The following is a transcription of an interview with Tom Turkey, who is one of a flock of birds that has been acting aggressively, blocking cars and driveways, and giving people instant shin splints.

First of all, what is your name?

What else? Tom. Thomas T. Turkey, to be formal.  But you can call me Tom.

OK, Tom, let’s get down to it. Why are you turkeys such menaces in the spring?

We’re giving voice to a lifetime of frustrations. I mean, why is it that every doofus of a person is called a turkey? How do you think we feel? Remember the caveman in those Geico ads? That’s us. Somebody does, or says, something stupid and bang! He’s a turkey. How’d you make that connection? So yeah, we’re a little ticked off about that. Ben Franklin had the right idea. He wanted to make us the national emblem, but someone decided the bald eagle was better. So we have a lot of pent-up anger here!

That’s nice, but we’re talking specifically about the spring, where you ruffle your feathers and start making all these aggressive gestures.

It’s mating season. Haven’t you ever been to a bar when guys are on the prowl? When they’re preening and primping so they can impress women? They don’t sit around and talk about world peace. They act macho. They size each other up aggressively, don’t they? Wear muscle shirts? Try to look tougher than they are? The other day I was walking down Munroe Street in Lynn, and this fine looking woman was coming the other way. This biker sees her and revs up his bike and makes an incredible racket. I don’t think he was trying to impress me. Well, that’s us. We have to work with what we’ve got. And that’s our feathers and our beaks. That’s how we establish our pecking order.

But Tom, it’s not other turkeys you’re pecking. It’s human beings.

Well you people are pains in the neck, to be frank. We have places to go, people to see, lady turkeys to woo. And you’re in our way.

Some would say just the opposite. That YOU get in OUR way.

Who anointed you kings of the road? You people have to understand something. You’re just another mammal. No different than a lion or a tiger, except they’re more dangerous than you are. If you were a lion, I’d be dead now. I wouldn’t be here talking to you.

But we’re carnivores too. We eat meat. In fact, we have a whole holiday devoted to you.
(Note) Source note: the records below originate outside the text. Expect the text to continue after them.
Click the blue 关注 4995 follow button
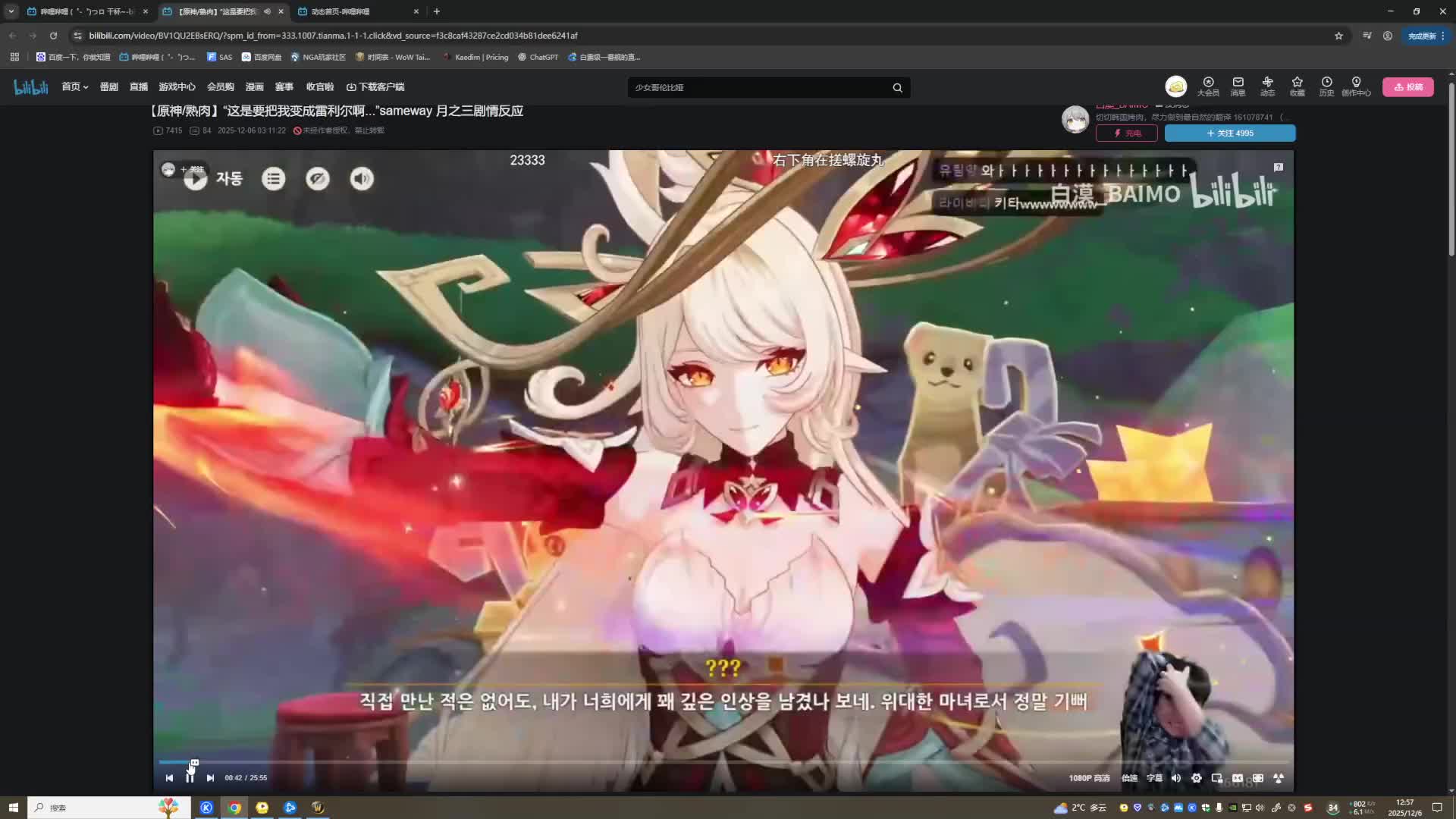 [1229, 133]
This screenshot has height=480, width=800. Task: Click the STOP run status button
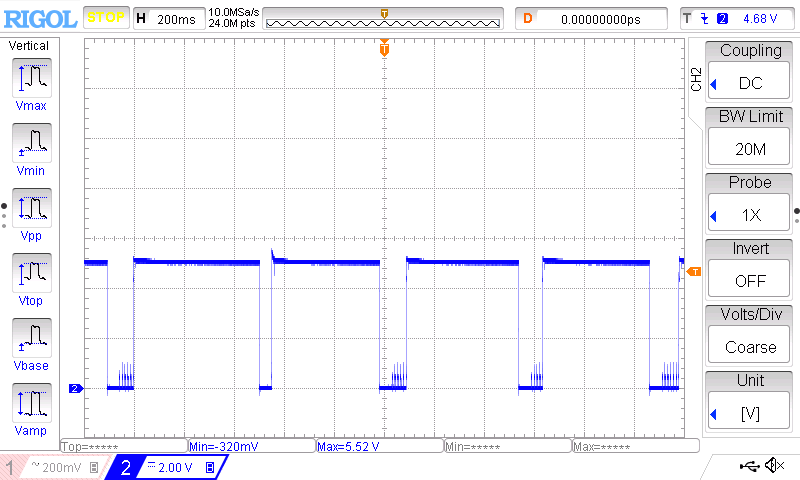(x=105, y=18)
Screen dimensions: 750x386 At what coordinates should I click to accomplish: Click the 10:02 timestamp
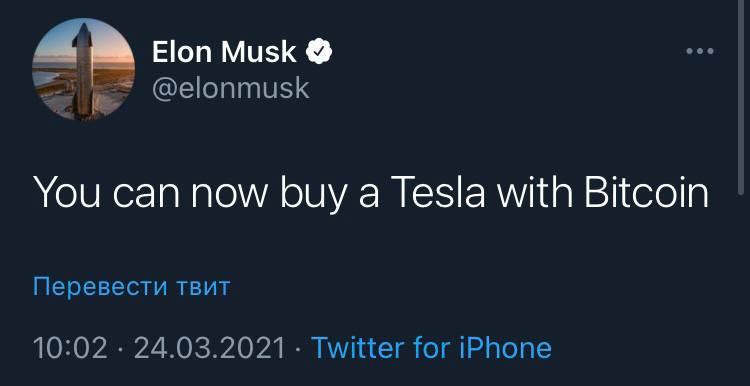(x=70, y=348)
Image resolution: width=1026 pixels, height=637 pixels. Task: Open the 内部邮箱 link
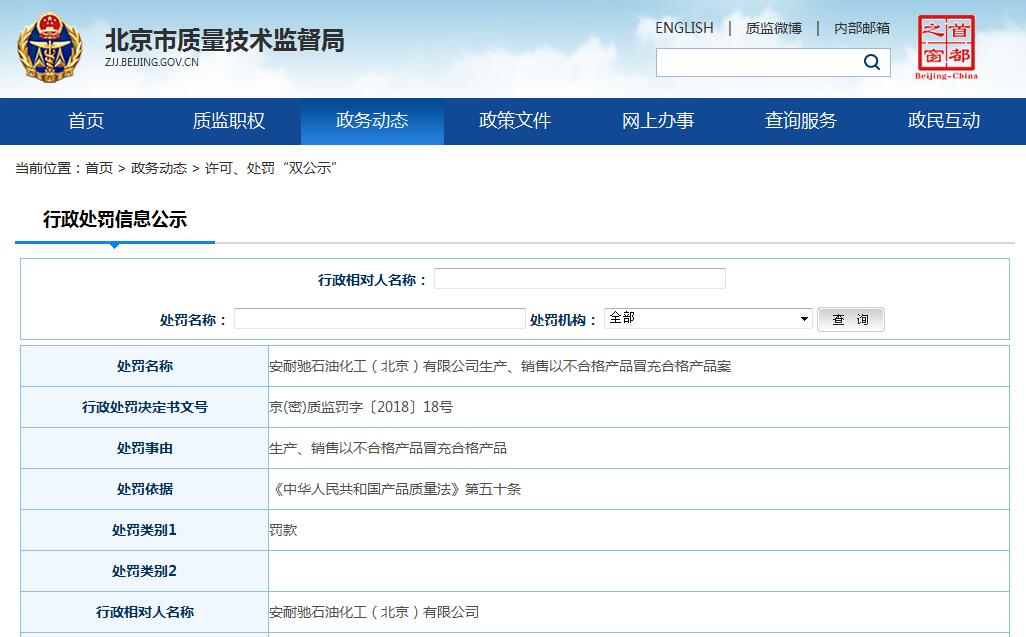[x=861, y=28]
Unh-uh. Not me, dude. I’m a wild turkey. You named bourbon after me. Those other birds are my distant cousins. You farm those turkeys and feed them steroids so they’re nice and plump when you gobble them up. Which I think is hilarious. You’re putting all that stuff into your bodies. It’s one of a laundry list of cruel and moronic things you people do to your fellow mammals and birds in the name of food. And you wonder why we chase after you and nip at your shins. We can’t punch you out, although we would if we could.

Getting back to mating, what causes a bird such as a turkey to be so ill-dispositioned during mating season?

Good lord. Try to catch up with the rhythms of nature, please. Did you go to high school? Or even middle school? Do you even remember what guys are like when they hit puberty and get that first sudden jolt of extra testosterone? Have you ever seen one of those nature shows, when elephants go on rampages because they secrete musk, which makes them more aggressive? Or when male lions go through a pride and kill all the cubs so they can mate with the females? You ought to watch some of those shows. None of us are that different, you know. You guys drink and show off. Elephants tear up the countryside. Lions commit infanticide. We peck at anything we see that stands in our way and rid ourselves of it. We’re far less violent, but we make up for it in sheer pugnaciousness. And apparently we do a good job of it too, because most of you are scared to death of us. You’ll stare down a pit bull, but shrivel up at the sight of us.

Well, Tom, this has been a most enlightening interview. When can we expect this invasion to ease?

Hard to tell. Always the population growing. Which is why we’re encroaching on your habitat. Or maybe it’s the other way around, eh? This could take a while, so get used to us.